### WORK TO DO:
Copy out the records with every "screenshot" changed to "capture" and all else unchanged. Leave the pictures out of your answer.

# # # #

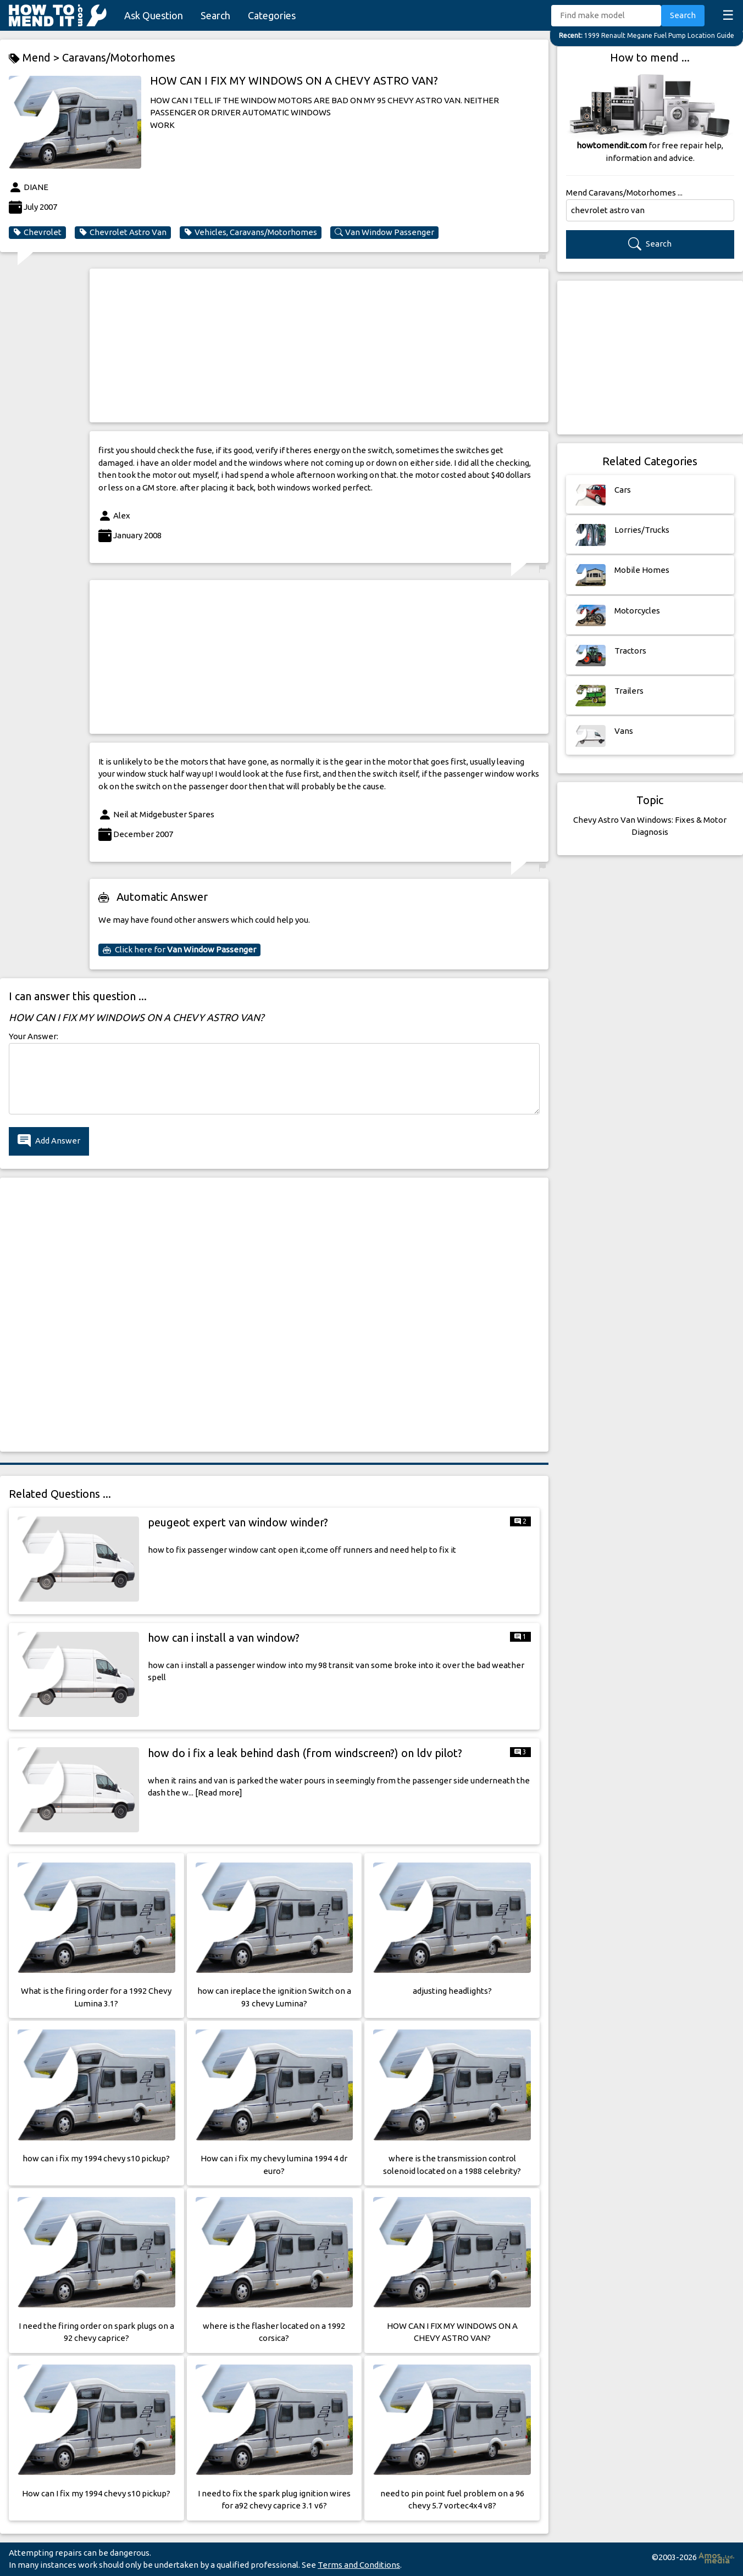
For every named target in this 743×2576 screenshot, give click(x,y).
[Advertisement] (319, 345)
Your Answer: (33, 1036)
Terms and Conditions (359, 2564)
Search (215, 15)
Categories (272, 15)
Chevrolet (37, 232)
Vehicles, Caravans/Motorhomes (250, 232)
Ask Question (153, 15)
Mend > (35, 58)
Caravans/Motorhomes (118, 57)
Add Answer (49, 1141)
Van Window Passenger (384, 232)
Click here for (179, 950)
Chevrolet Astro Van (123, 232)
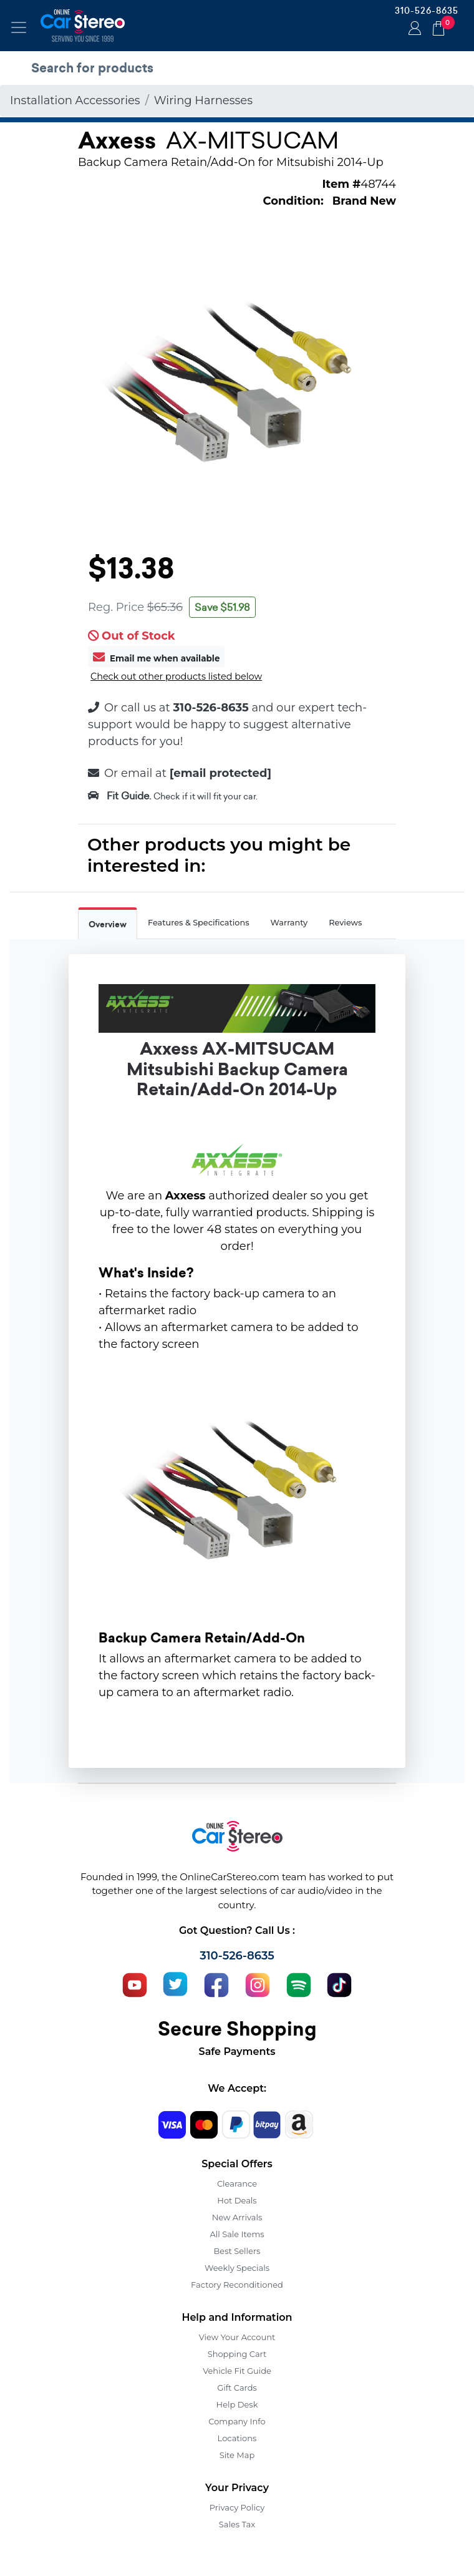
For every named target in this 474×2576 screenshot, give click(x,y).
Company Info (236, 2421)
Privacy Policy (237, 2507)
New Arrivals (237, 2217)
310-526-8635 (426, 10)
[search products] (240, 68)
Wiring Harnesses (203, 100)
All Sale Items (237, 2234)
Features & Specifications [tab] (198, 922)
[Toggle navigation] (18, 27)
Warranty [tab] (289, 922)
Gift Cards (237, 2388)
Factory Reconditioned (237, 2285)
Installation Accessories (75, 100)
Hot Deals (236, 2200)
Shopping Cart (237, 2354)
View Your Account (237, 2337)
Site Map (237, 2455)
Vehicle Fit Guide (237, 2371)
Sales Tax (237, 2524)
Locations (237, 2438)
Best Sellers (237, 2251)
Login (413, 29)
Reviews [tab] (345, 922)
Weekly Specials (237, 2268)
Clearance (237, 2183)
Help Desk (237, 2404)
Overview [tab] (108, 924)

# # # #

### ANSWER TO THIS EXERCISE:
For every named target in this 743×2576 capture, give click(x,y).
[Advertisement] (319, 345)
Your Answer: (33, 1036)
Terms and Conditions (359, 2564)
Search (215, 15)
Categories (272, 15)
Chevrolet (37, 232)
Vehicles, Caravans/Motorhomes (250, 232)
Ask Question (153, 15)
Mend > (35, 58)
Caravans/Motorhomes (118, 57)
Add Answer (49, 1141)
Van Window Passenger (384, 232)
Click here for (179, 950)
Chevrolet Astro Van (123, 232)
For every named target in this 474×2576 capture, give click(x,y).
Company Info (236, 2421)
Privacy Policy (237, 2507)
New Arrivals (237, 2217)
310-526-8635 (426, 10)
[search products] (240, 68)
Wiring Harnesses (203, 100)
All Sale Items (237, 2234)
Features & Specifications [tab] (198, 922)
[Toggle navigation] (18, 27)
Warranty [tab] (289, 922)
Gift Cards (237, 2388)
Factory Reconditioned (237, 2285)
Installation Accessories (75, 100)
Hot Deals (236, 2200)
Shopping Cart (237, 2354)
View Your Account (237, 2337)
Site Map (237, 2455)
Vehicle Fit Guide (237, 2371)
Sales Tax (237, 2524)
Locations (237, 2438)
Best Sellers (237, 2251)
Login (413, 29)
Reviews [tab] (345, 922)
Weekly Specials (237, 2268)
Clearance (237, 2183)
Help Desk (237, 2404)
Overview [tab] (108, 924)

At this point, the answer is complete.